Paper short abstract:
In both the Central Himalayan region and in a part of northwest Ireland, named places associated with form chronotopes that are “laid over” quotidian space. In one, these form a field of myths to be drawn on in ritual; in the other, they give a real/virtual setting for ancient story.
Paper long abstract:
This paper will compare two situations in which landscape features set the context for narrations involving an “other scene”: a sacral chronotope in one case, glimpses of a legendary past in the other. In both cases, the languages used are of the Indo-European family, and the traditions in question are relatively conservative; in both cases, stories and maps are made to correspond.
In the Central Himalayan region of Kumaon in northern India, rituals involving the local divinities begin with a “song to the twilight” in which a series of locations are named with a brief evocation of the god or gods associated with it. This virtual movement among mountains and vales sketches out a living mythology, a sacral scene co-present with quotidian concerns.
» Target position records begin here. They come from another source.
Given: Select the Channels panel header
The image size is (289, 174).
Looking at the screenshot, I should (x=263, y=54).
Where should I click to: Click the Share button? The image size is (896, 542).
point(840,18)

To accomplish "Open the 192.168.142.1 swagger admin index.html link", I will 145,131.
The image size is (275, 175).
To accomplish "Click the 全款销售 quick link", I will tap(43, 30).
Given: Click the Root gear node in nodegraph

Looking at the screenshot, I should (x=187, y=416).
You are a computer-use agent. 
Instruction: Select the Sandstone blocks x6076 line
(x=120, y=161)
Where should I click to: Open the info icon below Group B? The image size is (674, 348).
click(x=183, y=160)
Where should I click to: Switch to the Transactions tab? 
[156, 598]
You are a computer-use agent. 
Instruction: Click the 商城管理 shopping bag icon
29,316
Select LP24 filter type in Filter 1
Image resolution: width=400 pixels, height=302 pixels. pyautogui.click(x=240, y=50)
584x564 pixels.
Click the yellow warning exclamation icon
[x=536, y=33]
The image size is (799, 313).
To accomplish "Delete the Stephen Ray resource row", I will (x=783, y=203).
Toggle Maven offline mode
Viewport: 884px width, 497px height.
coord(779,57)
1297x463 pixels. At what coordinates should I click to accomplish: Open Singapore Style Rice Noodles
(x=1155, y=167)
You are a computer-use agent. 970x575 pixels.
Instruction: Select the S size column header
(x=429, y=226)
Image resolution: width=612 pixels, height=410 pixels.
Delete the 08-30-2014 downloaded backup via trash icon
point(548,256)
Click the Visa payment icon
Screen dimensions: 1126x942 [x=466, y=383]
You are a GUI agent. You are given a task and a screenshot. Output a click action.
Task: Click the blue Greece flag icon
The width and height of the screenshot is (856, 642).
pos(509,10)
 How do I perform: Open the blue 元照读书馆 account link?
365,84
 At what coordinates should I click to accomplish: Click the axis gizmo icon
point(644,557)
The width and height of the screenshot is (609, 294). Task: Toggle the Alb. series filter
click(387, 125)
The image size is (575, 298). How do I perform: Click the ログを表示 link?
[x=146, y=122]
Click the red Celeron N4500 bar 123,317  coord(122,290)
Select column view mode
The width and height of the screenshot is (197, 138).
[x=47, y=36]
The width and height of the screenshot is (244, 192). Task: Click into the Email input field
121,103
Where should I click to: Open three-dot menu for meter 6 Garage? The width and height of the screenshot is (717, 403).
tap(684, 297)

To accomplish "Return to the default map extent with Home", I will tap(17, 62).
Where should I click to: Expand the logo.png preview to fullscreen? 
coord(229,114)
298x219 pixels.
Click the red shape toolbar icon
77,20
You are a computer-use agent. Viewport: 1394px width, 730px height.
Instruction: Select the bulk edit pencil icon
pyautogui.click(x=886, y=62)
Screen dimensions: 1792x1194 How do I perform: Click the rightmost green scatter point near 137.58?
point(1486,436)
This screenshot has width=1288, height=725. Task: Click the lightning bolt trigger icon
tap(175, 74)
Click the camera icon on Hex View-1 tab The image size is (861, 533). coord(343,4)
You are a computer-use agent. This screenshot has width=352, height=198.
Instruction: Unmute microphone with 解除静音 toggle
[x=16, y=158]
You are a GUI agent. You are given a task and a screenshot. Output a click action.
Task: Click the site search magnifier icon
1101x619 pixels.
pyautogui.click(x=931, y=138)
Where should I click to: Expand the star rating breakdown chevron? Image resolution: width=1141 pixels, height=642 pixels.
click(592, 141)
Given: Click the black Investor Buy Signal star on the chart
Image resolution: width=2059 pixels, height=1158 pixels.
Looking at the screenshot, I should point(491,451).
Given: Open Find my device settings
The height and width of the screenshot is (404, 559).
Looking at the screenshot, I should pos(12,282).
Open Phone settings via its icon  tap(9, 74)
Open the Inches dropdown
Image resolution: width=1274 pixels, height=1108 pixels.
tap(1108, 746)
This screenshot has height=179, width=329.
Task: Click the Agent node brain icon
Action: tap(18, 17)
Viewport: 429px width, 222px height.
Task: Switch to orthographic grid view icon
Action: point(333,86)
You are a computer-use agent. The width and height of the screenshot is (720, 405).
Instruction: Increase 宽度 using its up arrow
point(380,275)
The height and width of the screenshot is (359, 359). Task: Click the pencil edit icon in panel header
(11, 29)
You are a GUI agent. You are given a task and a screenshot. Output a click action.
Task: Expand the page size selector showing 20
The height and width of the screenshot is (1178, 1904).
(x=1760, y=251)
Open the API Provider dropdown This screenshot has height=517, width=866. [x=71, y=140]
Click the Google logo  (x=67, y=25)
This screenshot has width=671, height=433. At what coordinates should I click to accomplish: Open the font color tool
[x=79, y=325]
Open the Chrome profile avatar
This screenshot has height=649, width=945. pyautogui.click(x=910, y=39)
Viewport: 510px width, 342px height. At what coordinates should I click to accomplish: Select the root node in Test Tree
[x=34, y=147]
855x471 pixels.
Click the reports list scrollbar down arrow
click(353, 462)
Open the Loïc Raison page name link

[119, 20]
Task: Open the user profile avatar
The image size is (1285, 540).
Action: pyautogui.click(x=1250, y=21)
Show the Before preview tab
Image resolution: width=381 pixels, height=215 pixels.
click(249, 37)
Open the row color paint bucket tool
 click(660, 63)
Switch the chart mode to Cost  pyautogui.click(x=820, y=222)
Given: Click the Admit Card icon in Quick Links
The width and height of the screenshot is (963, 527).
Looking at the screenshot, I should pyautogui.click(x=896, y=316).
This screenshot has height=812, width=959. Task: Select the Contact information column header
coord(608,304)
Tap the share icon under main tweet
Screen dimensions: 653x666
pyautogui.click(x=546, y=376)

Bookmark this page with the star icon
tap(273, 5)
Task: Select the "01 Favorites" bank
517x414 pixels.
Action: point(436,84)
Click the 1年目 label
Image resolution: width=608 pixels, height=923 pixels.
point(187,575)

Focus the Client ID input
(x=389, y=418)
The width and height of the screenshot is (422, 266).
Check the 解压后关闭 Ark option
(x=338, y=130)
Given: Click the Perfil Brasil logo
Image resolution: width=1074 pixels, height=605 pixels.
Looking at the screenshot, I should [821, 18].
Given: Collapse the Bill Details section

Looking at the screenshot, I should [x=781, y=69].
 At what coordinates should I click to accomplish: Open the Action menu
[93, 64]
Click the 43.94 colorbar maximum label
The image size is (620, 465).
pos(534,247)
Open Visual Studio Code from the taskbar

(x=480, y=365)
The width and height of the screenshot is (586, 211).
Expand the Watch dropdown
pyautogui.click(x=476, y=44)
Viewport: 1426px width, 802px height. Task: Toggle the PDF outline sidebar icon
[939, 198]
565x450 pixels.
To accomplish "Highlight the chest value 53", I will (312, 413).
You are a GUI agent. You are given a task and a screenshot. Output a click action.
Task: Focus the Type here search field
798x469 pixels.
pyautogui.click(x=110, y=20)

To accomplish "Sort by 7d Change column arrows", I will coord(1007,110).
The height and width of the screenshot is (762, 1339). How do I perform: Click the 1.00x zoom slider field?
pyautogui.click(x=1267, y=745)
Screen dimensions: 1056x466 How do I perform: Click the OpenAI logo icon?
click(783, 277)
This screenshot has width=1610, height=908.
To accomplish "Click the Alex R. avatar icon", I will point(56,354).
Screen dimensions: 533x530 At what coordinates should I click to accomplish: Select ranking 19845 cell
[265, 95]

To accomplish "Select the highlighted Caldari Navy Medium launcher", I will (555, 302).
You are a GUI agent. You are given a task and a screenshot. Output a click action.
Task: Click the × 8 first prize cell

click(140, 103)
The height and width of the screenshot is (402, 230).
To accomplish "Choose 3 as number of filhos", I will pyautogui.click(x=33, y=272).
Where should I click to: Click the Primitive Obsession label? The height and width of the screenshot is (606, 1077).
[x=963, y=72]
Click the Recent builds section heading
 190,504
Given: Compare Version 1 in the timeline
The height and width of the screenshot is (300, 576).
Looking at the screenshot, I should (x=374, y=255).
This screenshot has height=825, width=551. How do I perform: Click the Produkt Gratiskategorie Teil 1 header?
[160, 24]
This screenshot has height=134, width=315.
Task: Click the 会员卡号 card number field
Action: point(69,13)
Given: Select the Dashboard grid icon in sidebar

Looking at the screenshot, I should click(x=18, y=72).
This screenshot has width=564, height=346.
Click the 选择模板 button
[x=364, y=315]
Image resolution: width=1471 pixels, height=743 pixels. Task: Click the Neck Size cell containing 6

In the northern part of County Donegal in northwestern Ireland, a number of features—islands, headlands, beaches, valleys—bear names that link them to an oral legend first recorded in print in the early nineteenth century and that seems to be the preserved transform of a medieval Irish tale of pre-Christian origin.
In both cases, old stories, that is, stories that people today take to be old, are inscribed on the landscape. While in the Himalayas the landscape is mobilized as an immediate ritual resource, in the Irish case a scattering of place-names offers a coherent but ghostly and virtual presence of the past. In both, an “other scene” is laid across the surface of this world, offering possibilities of reorientation.